▸ THE RECORDS
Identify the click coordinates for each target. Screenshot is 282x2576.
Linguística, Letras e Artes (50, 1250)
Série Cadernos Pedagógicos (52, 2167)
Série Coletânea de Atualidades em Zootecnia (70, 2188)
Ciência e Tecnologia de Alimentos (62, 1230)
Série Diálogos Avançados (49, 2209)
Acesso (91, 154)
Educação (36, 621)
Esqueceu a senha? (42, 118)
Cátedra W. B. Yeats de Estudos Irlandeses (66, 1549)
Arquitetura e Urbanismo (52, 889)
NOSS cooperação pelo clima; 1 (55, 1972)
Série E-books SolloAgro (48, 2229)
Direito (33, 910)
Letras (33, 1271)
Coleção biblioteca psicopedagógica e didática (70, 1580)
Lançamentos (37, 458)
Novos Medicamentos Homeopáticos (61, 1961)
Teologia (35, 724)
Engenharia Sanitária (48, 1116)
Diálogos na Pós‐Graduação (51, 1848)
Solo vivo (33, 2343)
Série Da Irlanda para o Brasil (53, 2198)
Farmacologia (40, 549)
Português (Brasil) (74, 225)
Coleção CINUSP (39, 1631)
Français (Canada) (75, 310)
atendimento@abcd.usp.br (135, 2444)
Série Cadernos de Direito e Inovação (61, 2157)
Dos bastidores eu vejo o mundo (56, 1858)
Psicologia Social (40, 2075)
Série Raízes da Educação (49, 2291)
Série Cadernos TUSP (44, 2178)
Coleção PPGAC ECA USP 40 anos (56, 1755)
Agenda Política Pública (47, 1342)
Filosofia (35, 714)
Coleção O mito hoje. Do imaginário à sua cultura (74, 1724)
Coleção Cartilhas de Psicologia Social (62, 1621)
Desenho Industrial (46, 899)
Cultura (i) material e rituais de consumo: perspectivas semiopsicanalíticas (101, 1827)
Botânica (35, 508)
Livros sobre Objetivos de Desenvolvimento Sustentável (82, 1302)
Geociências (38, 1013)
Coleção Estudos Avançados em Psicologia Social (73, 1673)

▸ WORK TASK
Copy out every line from the one containing "Novos Medicamentos Homeopáticos (61, 1961)" to the end of the material, both ends included.

▸ SOLVED EXERCISE
Novos Medicamentos Homeopáticos (61, 1961)
Teologia (35, 724)
Engenharia Sanitária (48, 1116)
Diálogos na Pós‐Graduação (51, 1848)
Solo vivo (33, 2343)
Série Da Irlanda para o Brasil (53, 2198)
Farmacologia (40, 549)
Português (Brasil) (74, 225)
Coleção CINUSP (39, 1631)
Français (Canada) (75, 310)
atendimento@abcd.usp.br (135, 2444)
Série Cadernos de Direito e Inovação (61, 2157)
Dos bastidores eu vejo o mundo (56, 1858)
Psicologia Social (40, 2075)
Série Raízes da Educação (49, 2291)
Série Cadernos TUSP (44, 2178)
Coleção PPGAC ECA USP 40 anos (56, 1755)
Agenda Política Pública (47, 1342)
Filosofia (35, 714)
Coleção O mito hoje. Do imaginário à sua cultura (74, 1724)
Coleção Cartilhas de Psicologia Social (62, 1621)
Desenho Industrial (46, 899)
Cultura (i) material e rituais de consumo: perspectivas semiopsicanalíticas (101, 1827)
Botânica (35, 508)
Livros sobre Objetivos de Desenvolvimento Sustentável (82, 1302)
Geociências (38, 1013)
Coleção Estudos Avançados em Psicologia Social (73, 1673)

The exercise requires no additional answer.